» **Tasks**
1 > Translate this sentence from the passage on the Anti-Racism Project into Spanish: "They offer an eight-session program that covers racial microaggressions, white privilege and systemic racism."
2 > Answer these questions using the passage on the Anti-Racism Project.
(a) To how many views did the organization's website climb at the end of May?
(b) On what date did the Obama Foundation send out the newsletter that featured the website?
(c) In what year did Riback found the group?
3 > Reproduce the passage on the Anti-Racism Project word for word between "They offer an" and "high school teachers.", inclusive.

━━━━━ Passage for review

Rena Riback and Judy Rattner, co-administrators of the Rockville Centre-based Anti-Racism Project, were surprised when, at the end of May, the organization's website views shot up — from 500 to 47,000 — and its email inbox flooded with hundreds of messages from people across the country.
It was May 31, just six days after the police killing of George Floyd in Minneapolis. All over social media, people were sharing petitions and educational resources about systemic racism. The term “anti-racist” started coming to the fore. Still, Riback and Rattner didn’t understand the exact cause of this dramatic rise in interest in the Anti-Racism Project in just one day.
After some digging, they found that a link to their website, antiracismproject.org, was featured in an Obama Foundation newsletter sent out to its email subscribers on May 30. The Obama Foundation said the Anti-Racism Project’s website contained “very comprehensive and practical resources that the world should see.”
“A lot of organizations are doing this kind of work,” said Riback, a Rockville Centre resident who founded the grassroots group in 2017, “so to be singled out was very special to us.”
The Obama Foundation’s email shared a message from President Barack Obama addressing George Floyd’s death and how “for millions of Americans, being treated differently on account of race is tragically, painfully, maddeningly ‘normal’” — and shouldn’t be. This is the very topic that the Anti-Racism Project informs the community about.
As opposed to being non-racist, “anti-racist” means taking concrete actions to eliminate one’s own racial bias and work to dismantle racist systems. For three years, Riback, Rattner and a group of eight, diverse members have led workshops discussing how to be anti-racist.
They offer an eight-session program that covers racial microaggressions, white privilege and systemic racism. They have also offered mini workshops on the same topics at local libraries, as well as training for middle and high school teachers.
With Covid-19 restrictions, all the Anti-Racism Project’s workshops are now virtual. They have one coming up in collaboration with Baldwin Library next month, and another with Rockville Centre Public Library at a date to be determined.

━━━━━━━━━━
━━━━━ Data for analysis

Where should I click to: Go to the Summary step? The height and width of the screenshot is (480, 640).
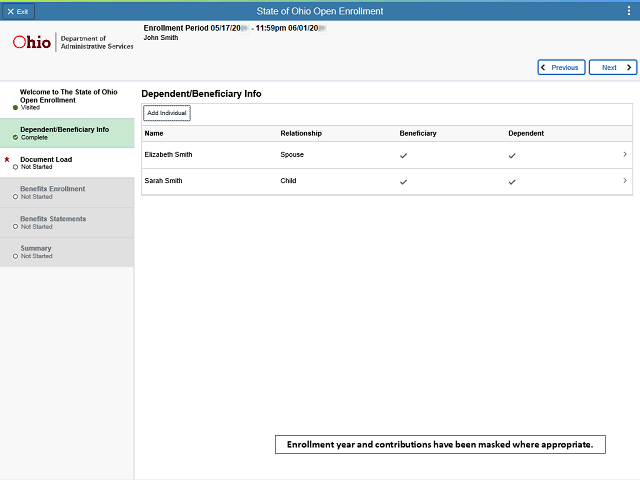click(36, 252)
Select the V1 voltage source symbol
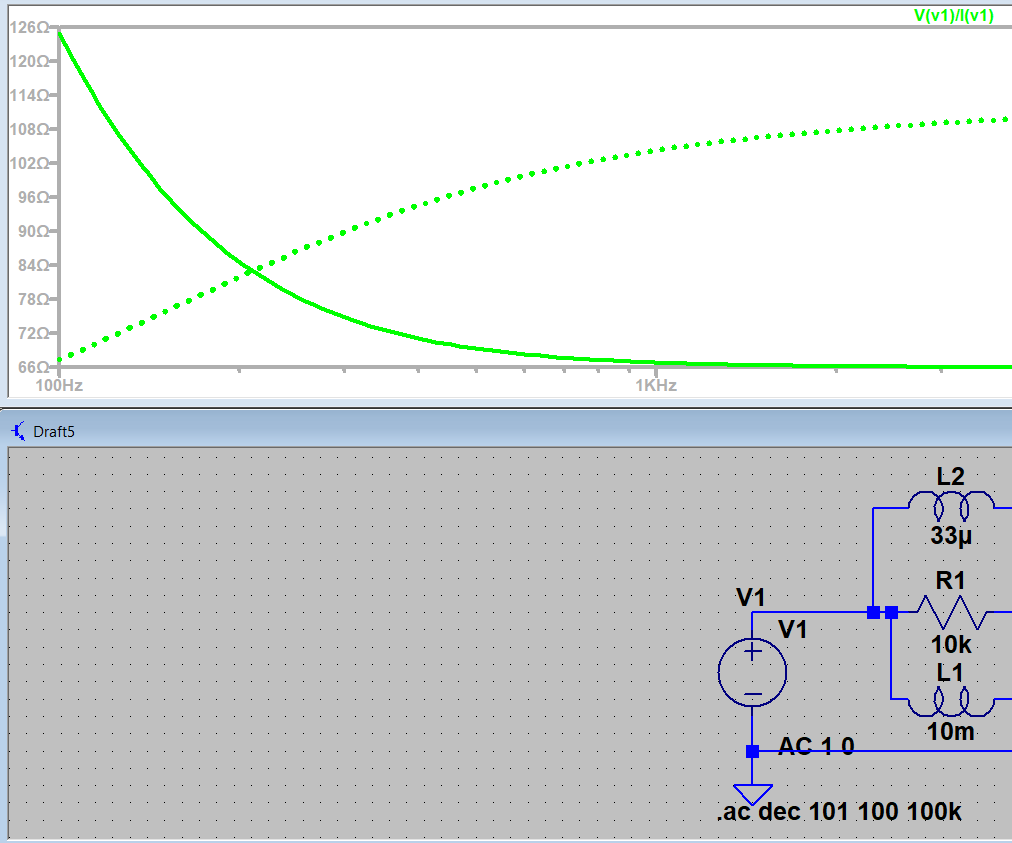The width and height of the screenshot is (1012, 843). [x=753, y=670]
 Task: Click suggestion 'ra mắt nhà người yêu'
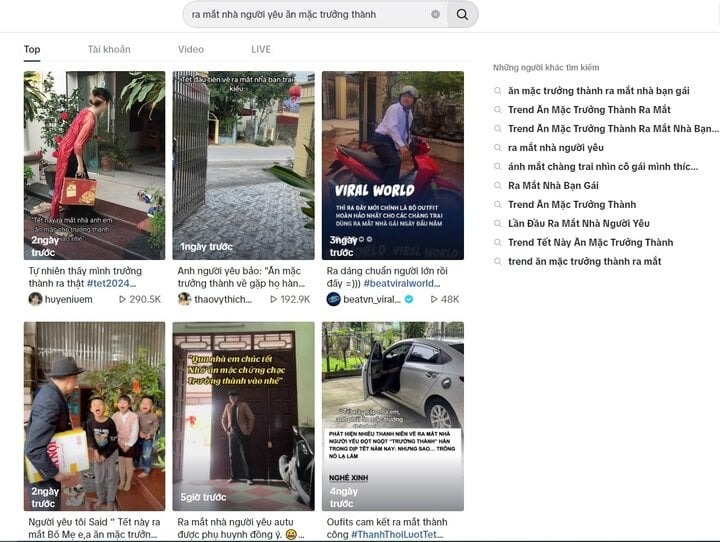click(556, 148)
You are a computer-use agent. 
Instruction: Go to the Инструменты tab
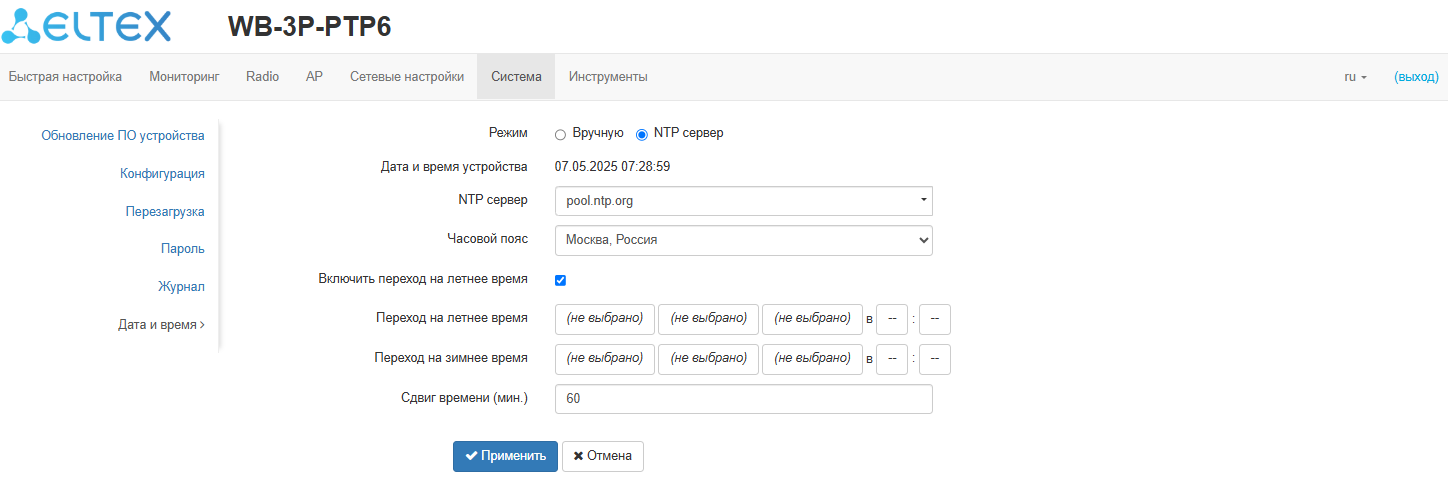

━━━━━━━━━━

» **Solutions to each task**
1 > Ofrecen un programa de ocho sesiones que abarca las microagresiones raciales, el privilegio blanco y el racismo sistémico.

2 >
(a) 47,000
(b) May 30
(c) 2017

3 >
They offer an eight-session program that covers racial microaggressions, white privilege and systemic racism. They have also offered mini workshops on the same topics at local libraries, as well as training for middle and high school teachers.